Kein Geringerer als der „Architekt des Königs“ Friedrich August Stüler, der Erbauer des Neuen Museum in Berlin, war von Friedrich Wilhelm IV. persönlich beauftragt, dem Damenstift architektonisch eine neue Funktion hinzuzufügen: Das Stift sollte eine Schule bekommen, in der die Töchter des preußischen Adels eine standesgemäße Erziehung erhielten. Dafür mussten Klassenzimmer und Schlafsäle geschaffen werden. Die Äbtissin, die damals in einem kleinen Haus etwas abseits wohnte, sollte wieder in die Abtei zurückziehen, von hier aus ihre Geschäfte führen… und sicherlich ein wachsames Auge auf die Kinder haben!

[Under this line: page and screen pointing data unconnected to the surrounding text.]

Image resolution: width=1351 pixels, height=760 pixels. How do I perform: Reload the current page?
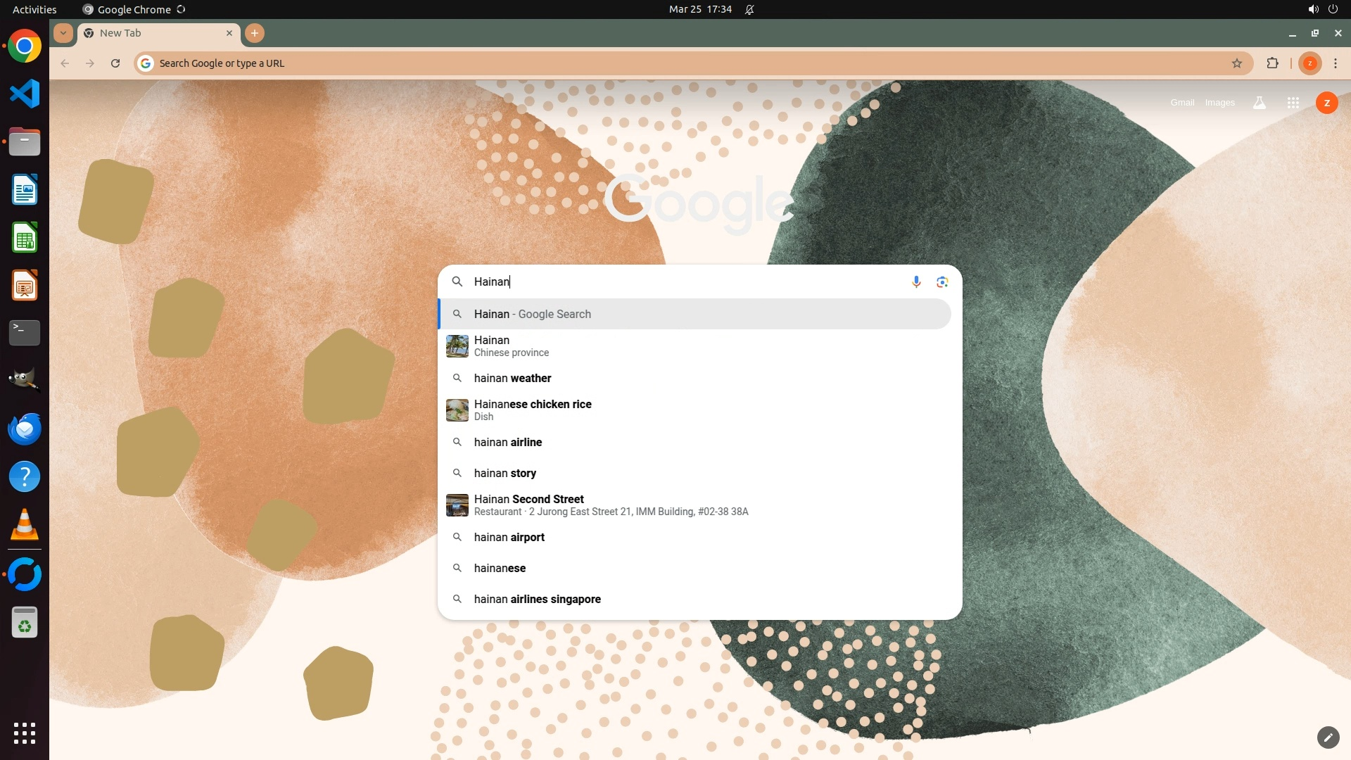click(x=115, y=63)
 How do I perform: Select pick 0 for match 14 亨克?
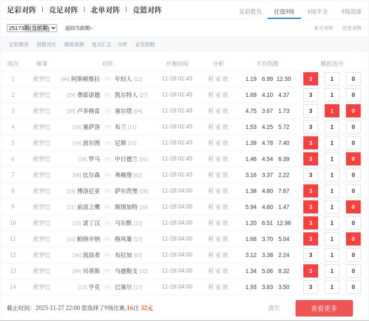(353, 287)
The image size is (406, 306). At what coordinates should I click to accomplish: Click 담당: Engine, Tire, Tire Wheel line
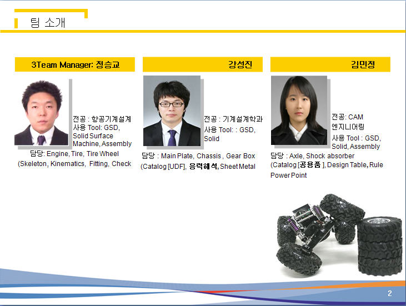(x=74, y=154)
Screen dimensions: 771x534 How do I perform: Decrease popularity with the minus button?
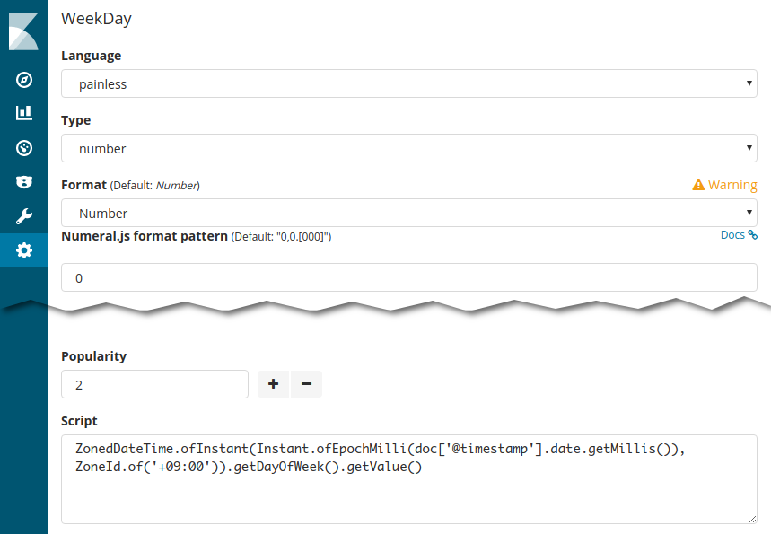tap(306, 384)
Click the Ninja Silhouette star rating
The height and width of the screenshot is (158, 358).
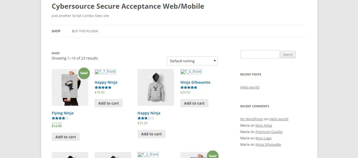189,88
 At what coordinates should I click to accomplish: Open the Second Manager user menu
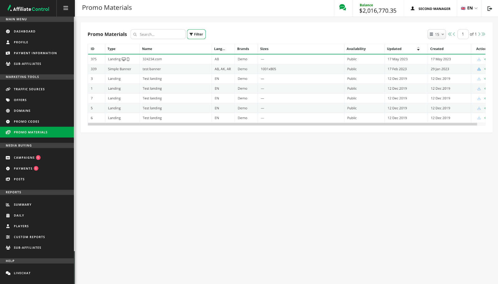[x=430, y=9]
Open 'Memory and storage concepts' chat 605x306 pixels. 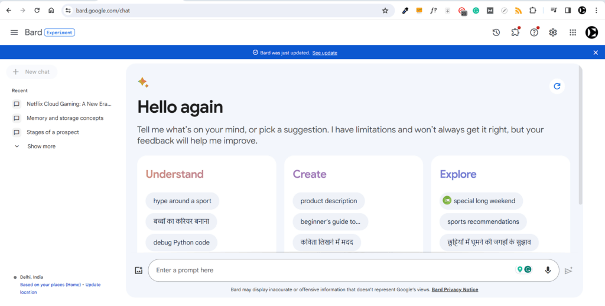[x=64, y=118]
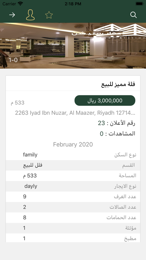Tap the 1-0 image counter
The image size is (146, 260).
pos(13,60)

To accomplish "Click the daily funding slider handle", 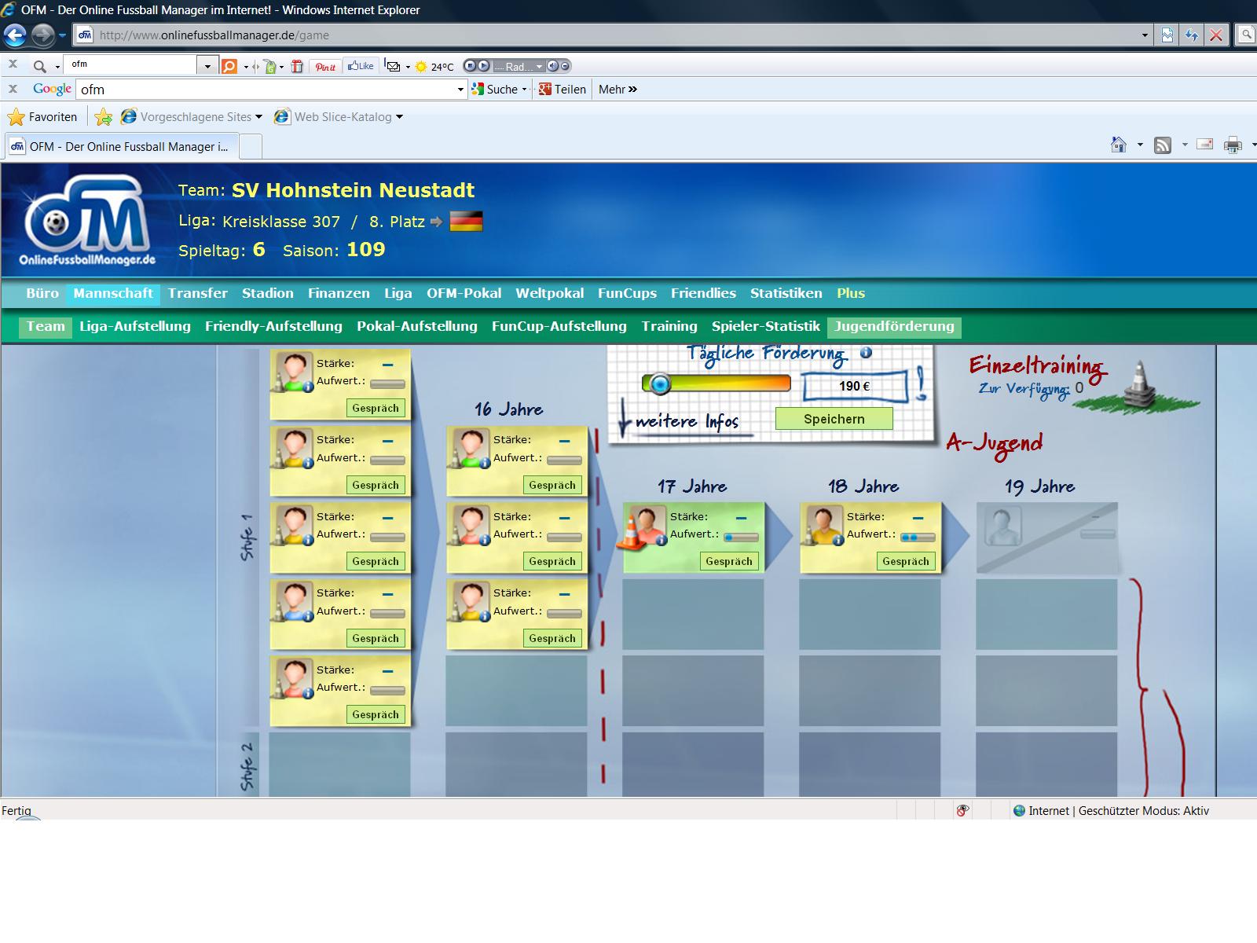I will 660,383.
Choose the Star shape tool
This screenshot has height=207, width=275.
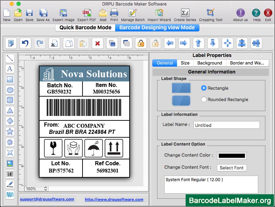(x=10, y=131)
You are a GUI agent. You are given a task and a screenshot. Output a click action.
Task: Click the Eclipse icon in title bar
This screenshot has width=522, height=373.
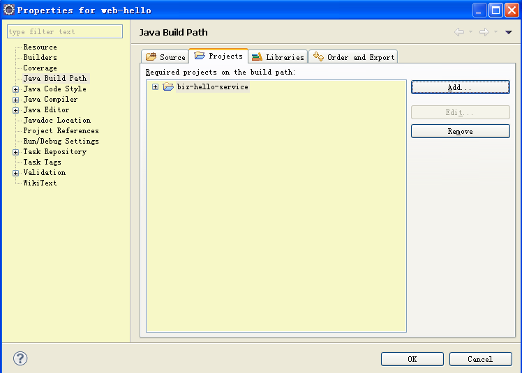coord(9,10)
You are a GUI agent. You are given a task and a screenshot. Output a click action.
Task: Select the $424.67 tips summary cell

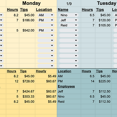27,91
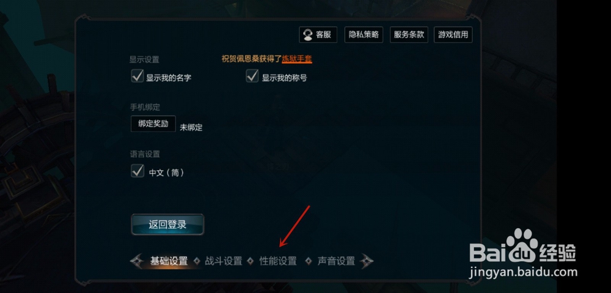611x293 pixels.
Task: Switch to 战斗设置 tab
Action: click(x=223, y=261)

Dafür baute Stüler eine ihr eine würdige Wohnstatt im ersten Obergeschoss: mit Balkon und Wintergarten und einem privaten Zugang zur Kapitelstube im Erdgeschoss. Denn hier versammelten sich der Konvent und die Äbtissin regelmäßig in kleinem Kreis, um über die Geschicke von Stift und Mädchenschule zu beraten.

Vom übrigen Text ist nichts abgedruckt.